Nicola Eld 18 May at 19:05
Proteins:
Amino acids are the monomer units that are linked to from polymer units called polypeptides. Polypeptides can be combined to form proteins. Amino acids are linked by peptide bonds.
Two monomers can be joined together to form dipeptides. The process is pretty much the same as a monosaccharide making a disaccharide; a condensation reaction, where a water molecule is taken out between them, only it is joined by the carbon and nitrogen joining together, and this is called a dipeptide bond.
After a series of condensation reactions, a polypeptide chain is formed. (100’s of amino acids joined up together.)

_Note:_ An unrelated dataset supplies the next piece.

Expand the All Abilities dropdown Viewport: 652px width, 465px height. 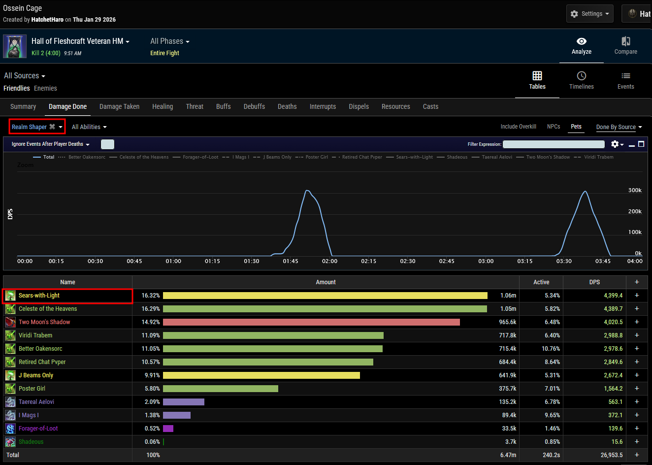click(x=89, y=127)
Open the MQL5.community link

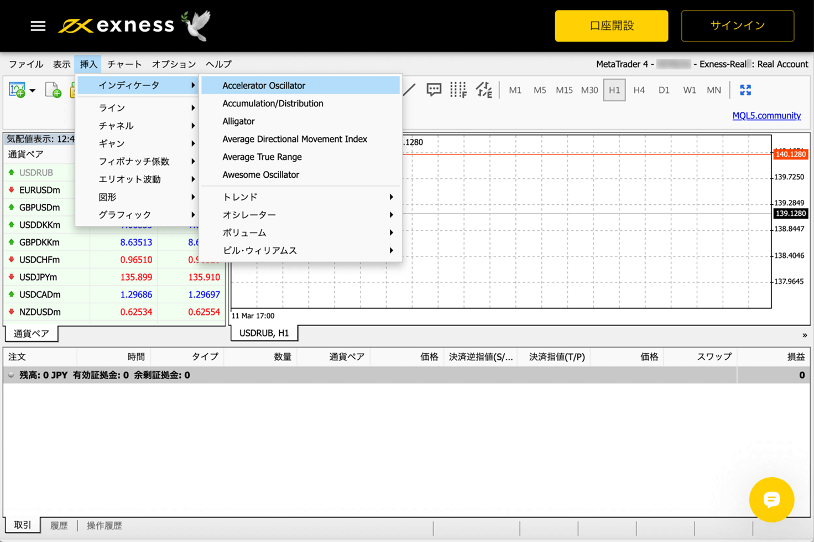click(766, 115)
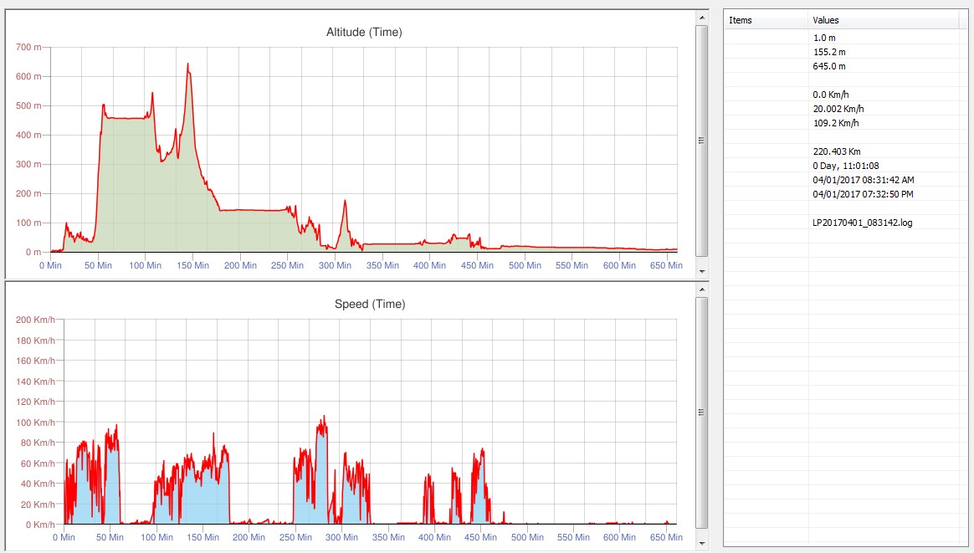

The amino acid sequence defines the shape, so a change in this could stop it carrying out it’s function.
The secondary structure is formed by hydrogen bonds forming between the N-H, and C-O as they have opposite charges. This twists the chain into a 3D shape; such as the alpha helix.
The tertiary structure is formed by the bending and twisting of the polypeptide helix into a more compact shape, all three types of bonding, disulfide, hydrogen and ionic, take part in holding the shape together.
The quaternary structure is formed by several polypeptide chains and prosthetic groups joining together into one complex molecule.
The test for proteins is the Biuret test. You place a sample of the solution with equal volumes of Sodium Hydroxide into a test tube. You then add a few drops of copper sulphate, and mix. A purple colouration indicates the presence of peptide bonds, and therefore, a protein. Without, it stays blue.
1) Dipeptide bonds link amino acids together.
2) A condensation reaction is involved in linking amino acids together.
3) The four different components of an amino acid are: An amino group, a carboxyl group, a hydrogen atom, and a functional ‘R’ group.
Enzyme Action:
Enzymes speed up chemical reactions by lowering the activation energy of the reaction. In this way, the reactions can take place at a lower temperature then what they usually would. So, in other words, the reaction can that would take far longer at a lower temperature, would be made quicker with a catalyst, as what they spend the time overcoming has been lowered.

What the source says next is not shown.